(Collected data entries)
- - - - - - -
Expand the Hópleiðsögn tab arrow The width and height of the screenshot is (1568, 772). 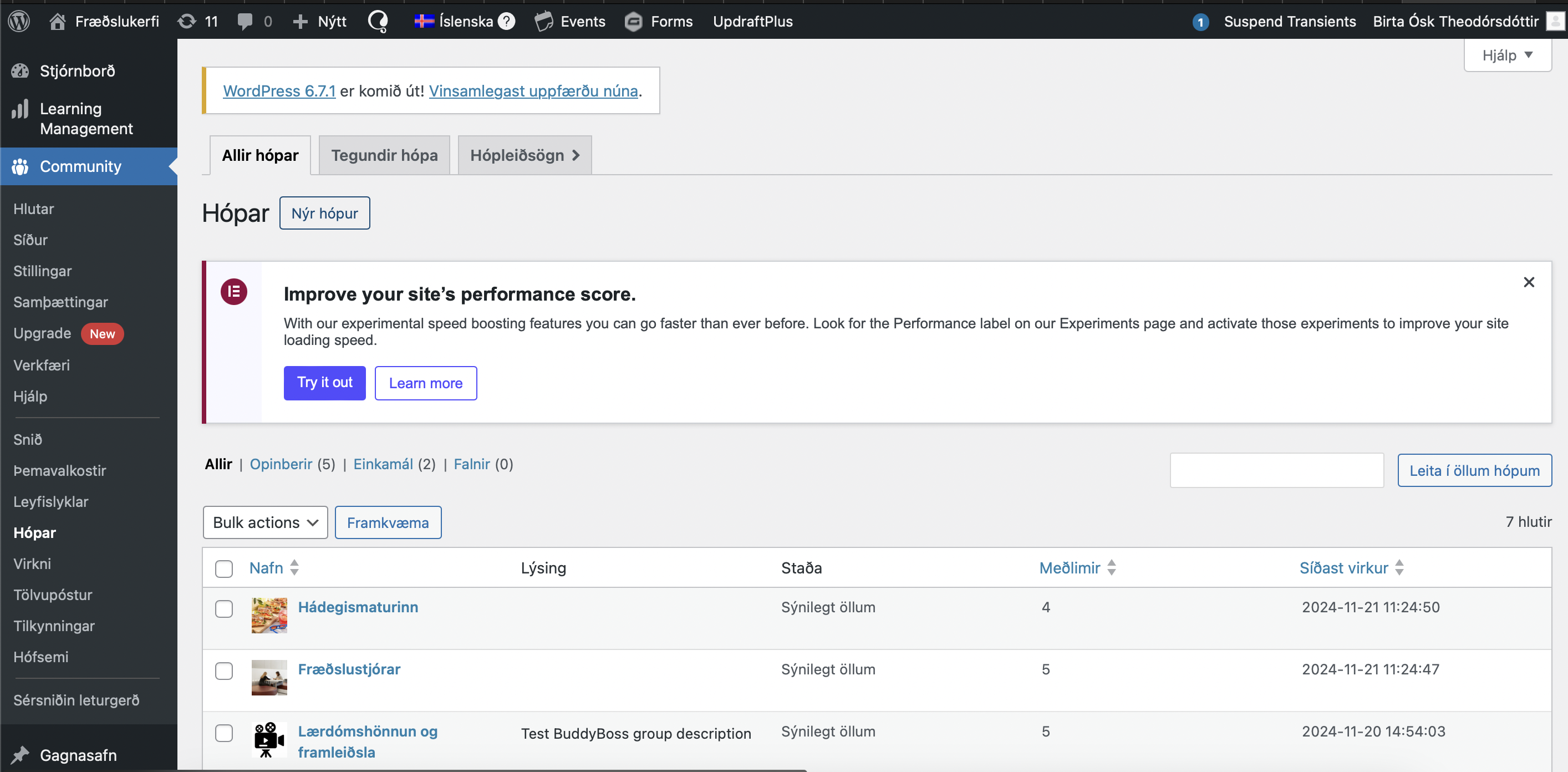click(575, 155)
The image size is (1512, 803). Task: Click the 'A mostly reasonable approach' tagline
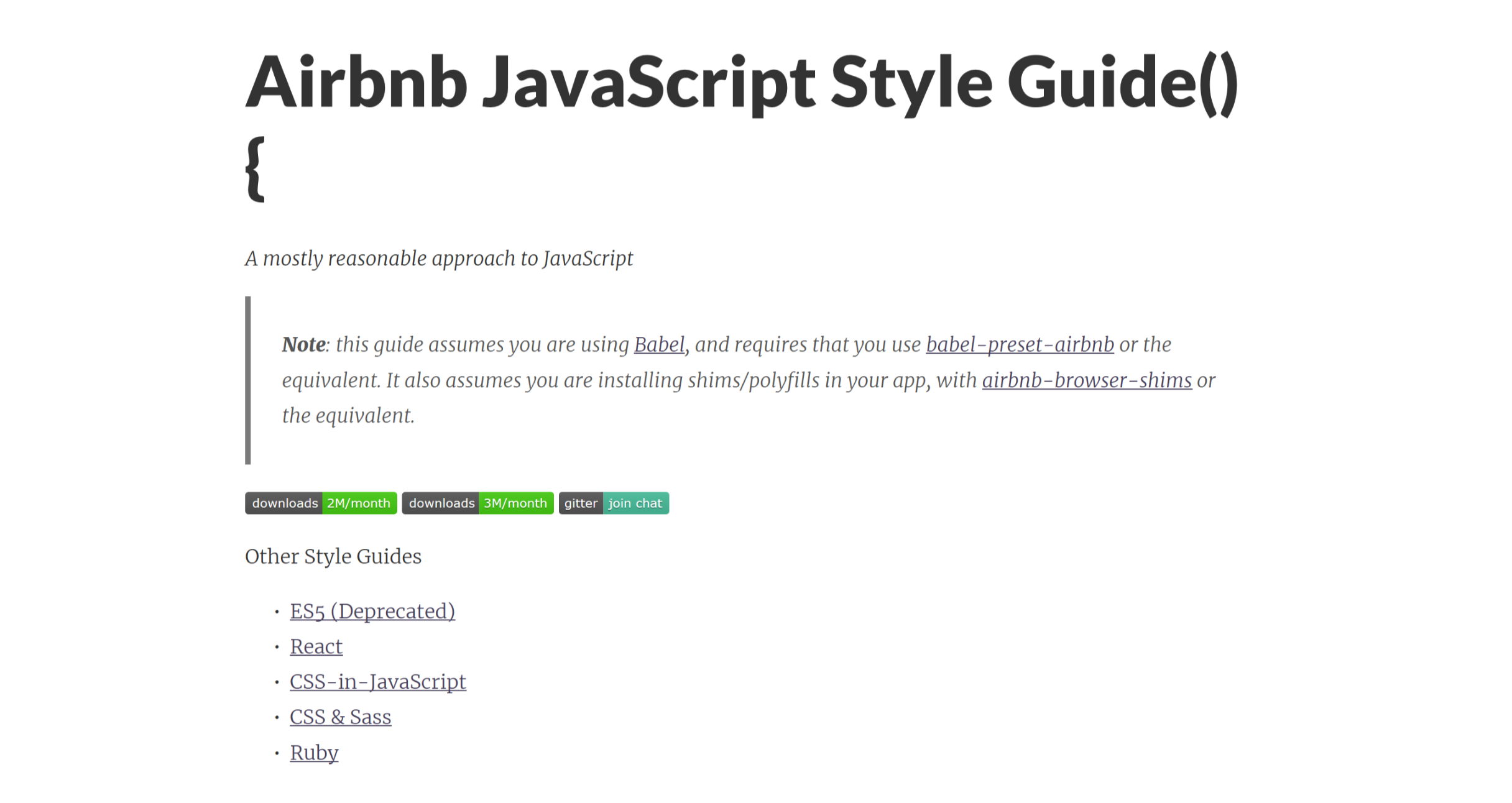coord(438,259)
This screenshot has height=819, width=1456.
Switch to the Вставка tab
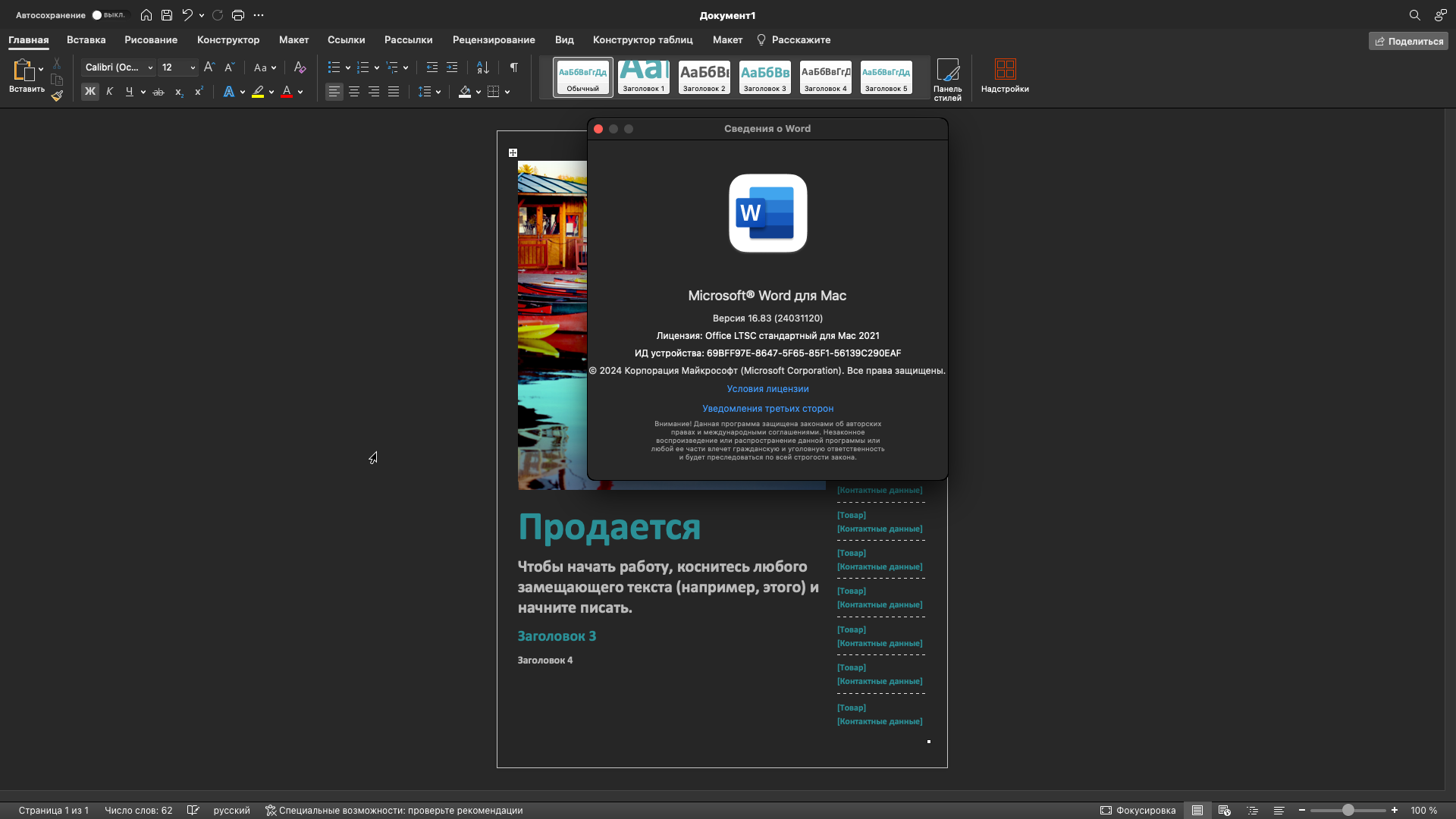86,40
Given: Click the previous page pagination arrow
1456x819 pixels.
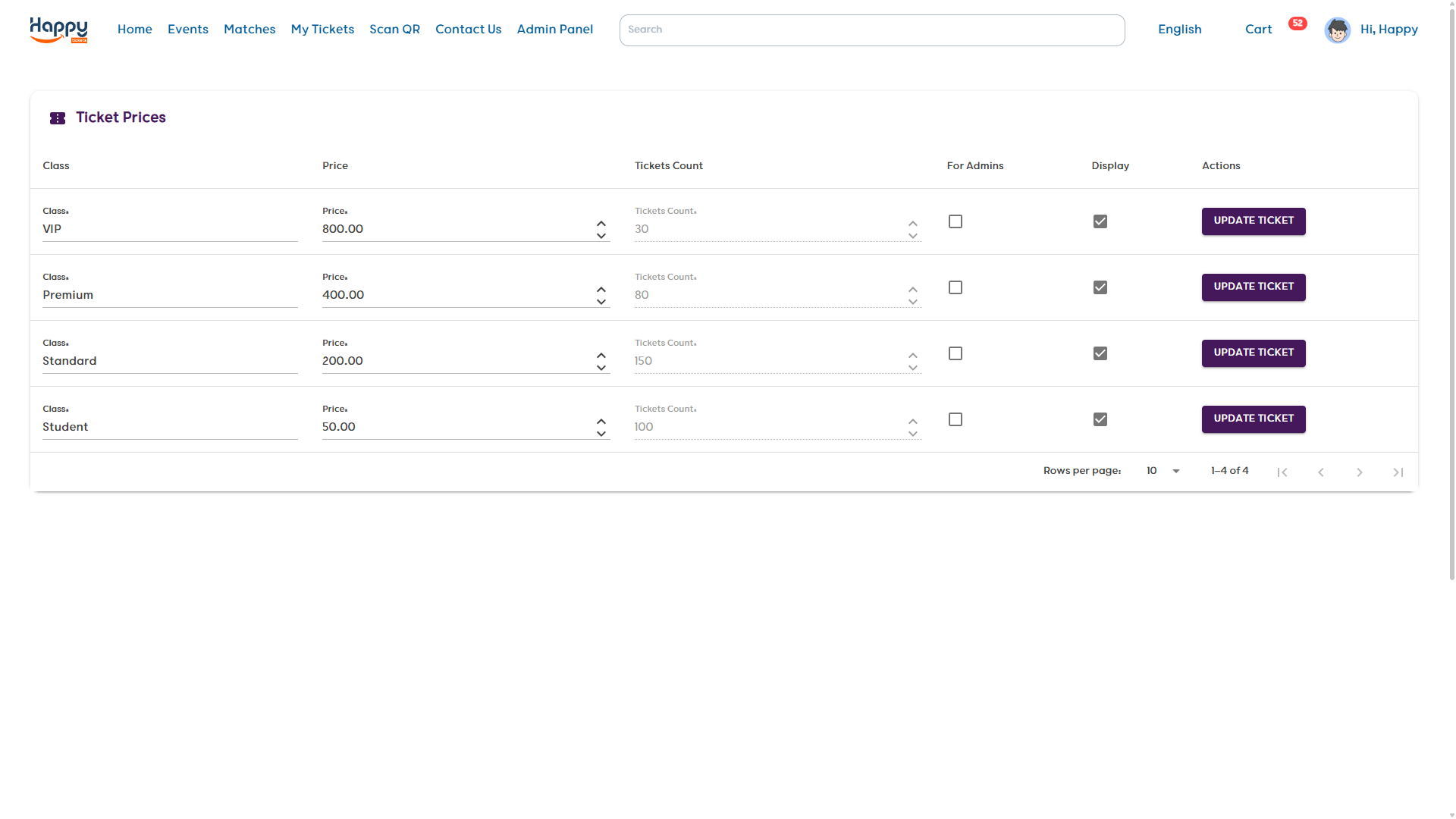Looking at the screenshot, I should click(x=1321, y=472).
- - - - - - -
Activity
Take the line containing "Switch to the Вставка tab" and every line after it up to the end of the entries, and quote them exactly. Both ends count; the pictures do not.

Answer section
Switch to the Вставка tab
86,40
Given: Click the previous page pagination arrow
1456x819 pixels.
Looking at the screenshot, I should click(x=1321, y=472).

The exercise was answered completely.